The NhRP’s petition details the Pittsburgh Zoo and the ICC’s forced and unnatural breeding process, including restraining elephants, forcibly separating mothers from their calves shortly after birth, and forcibly separating bonded elephants. For example, in May of 2017, a female calf born at the ICC “was removed from her mother shortly after birth because the mother was apparently not lactating or caring for the calf, which is a common pathology among captive elephants that contributes to low calf survival rates. The calf was ultimately raised by keepers at the Pittsburgh Zoo for three months until the calf was euthanized due to a reported failure to thrive.” 

In addition, while the ICC’s website implies the elephants have access to “1,000 acres of rolling hills,” the evidence included with the lawsuit suggests “Victoria and Zuri will spend most of their lives confined within the ICC’s elephant barns—structures composed of steel beams, insulated metal siding, cement-block interior walls, and concrete-filled pipe bollards that divide the stalls.”

The expert declarations submitted in support of the NhRP’s lawsuits testify to the elephants’ suffering and their deep physical and psychological need for freedom of choice and movement.
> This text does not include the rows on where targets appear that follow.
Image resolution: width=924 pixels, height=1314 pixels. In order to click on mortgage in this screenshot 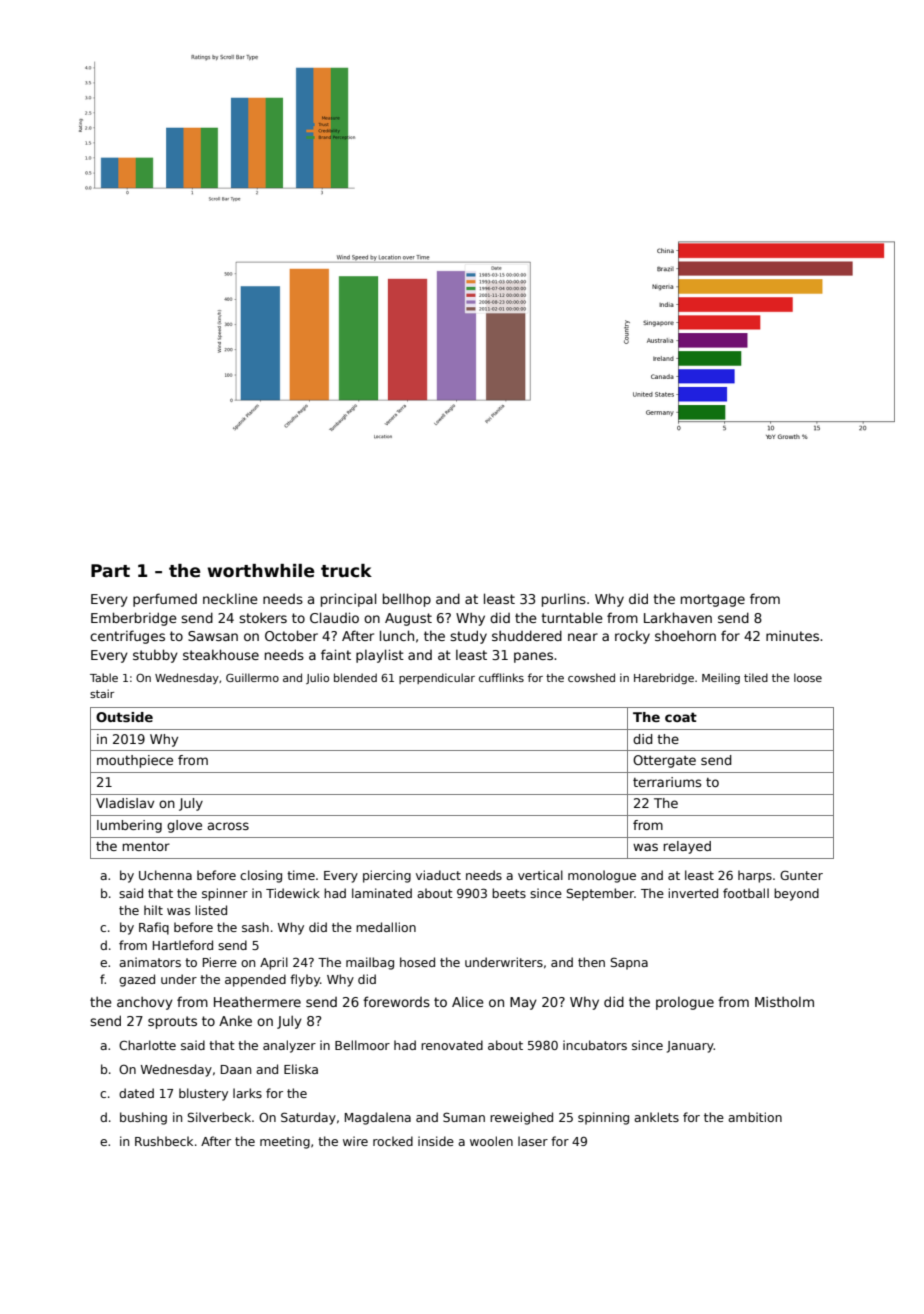, I will do `click(713, 600)`.
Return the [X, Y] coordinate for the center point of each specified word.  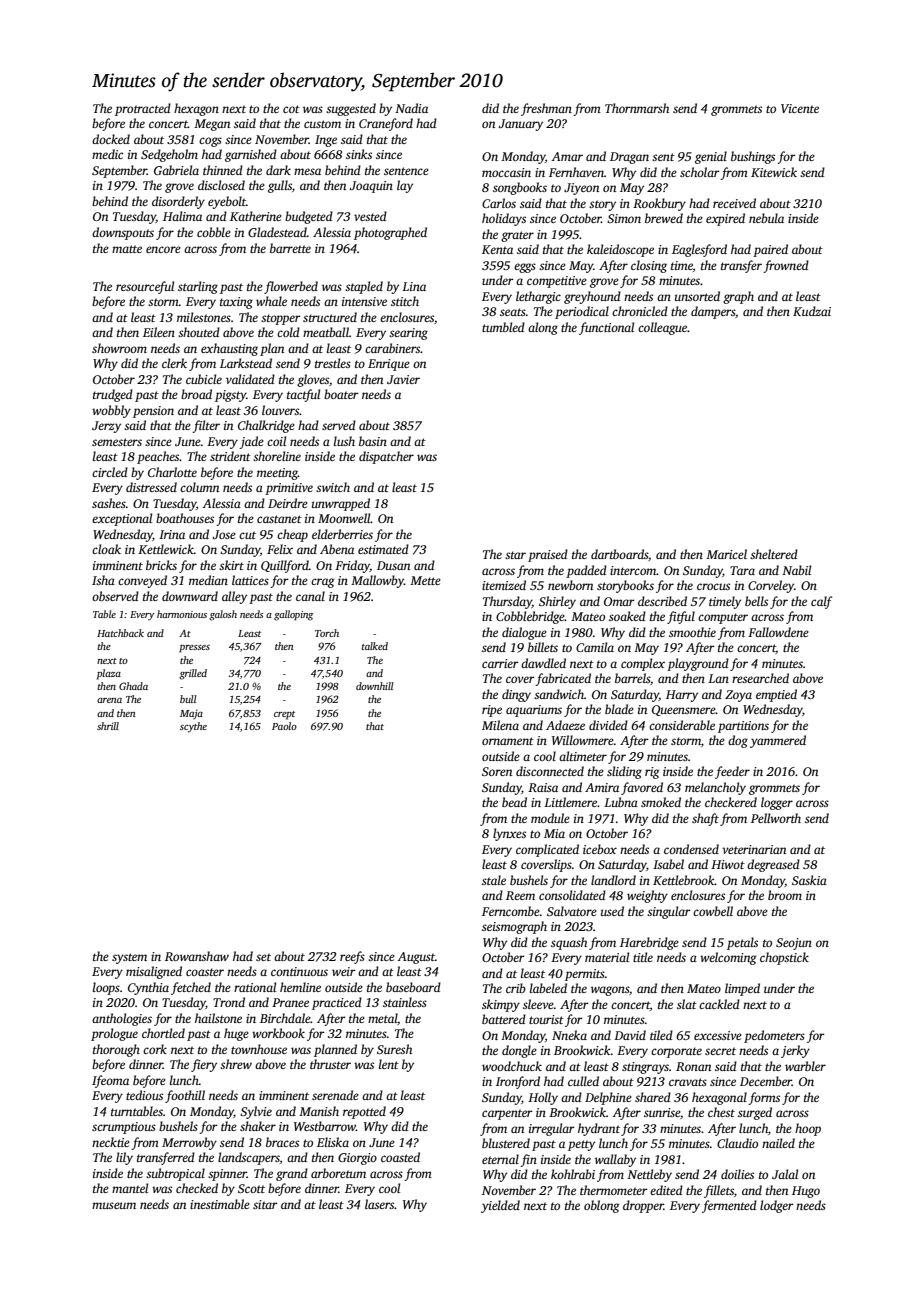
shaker [258, 1126]
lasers [380, 1204]
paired [770, 250]
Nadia [411, 108]
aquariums [534, 711]
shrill [108, 726]
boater [341, 394]
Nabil [796, 570]
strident [230, 456]
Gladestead [277, 232]
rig [652, 773]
Recent social media posts about the history of captive breeding by the zoo, including footage of Angeline being dragged away from her mother Savanna, whose leg is chained, and Zuri being separated from her mother by a handler with a bullhook, have sparked widespread outrage.

The NhRP is the only civil rights organization in the US dedicated solely to securing rights for nonhuman animals. Writing in The Atlantic, historian Jill Lepore called the NhRP’s litigation to free Happy the elephant from the Bronx Zoo to a sanctuary “the most important animal-rights case of the 21st century.” That litigation concluded in New York’s highest court in 2022, with Judges Rowan Wilson and Jenny Rivera issuing landmark dissenting opinions in favor of recognizing the availability of habeas corpus to certain nonhuman animals. 

The court had a duty to “to recognize Happy’s right to petition for her liberty not just because she is a wild animal who is not meant to be caged and displayed, but because the rights we confer on others define who we are as a society,” Judge Wilson wrote. Both Happy’s case and the Pittsburgh elephants’ case draw on fundamental principles of justice, liberty, and equality, centuries of case law, and the science of elephant cognition and behavior.

  • Access the NhRP’s media kit, including court filings in both lawsuits and photos and videos of the elephants for use in media coverage (credit Molly Condit).
  • Visit the elephants’ client page including the elephants’ biographies and information about the exhibit and the ICC
  • In early 2025, a Pittsburgh-based national animal advocacy group called the Christian Animal Rights Association created a Change.org petition urging the director of the Pittsburgh Zoo to release the elephants to a sanctuary. It currently has over 14,000 signatures.

The Pittsburgh Zoo has been included on In Defense of Animals’ list of “10 Worst Zoos for Elephants in North America” in 2016, 2017, 2019, and 2020.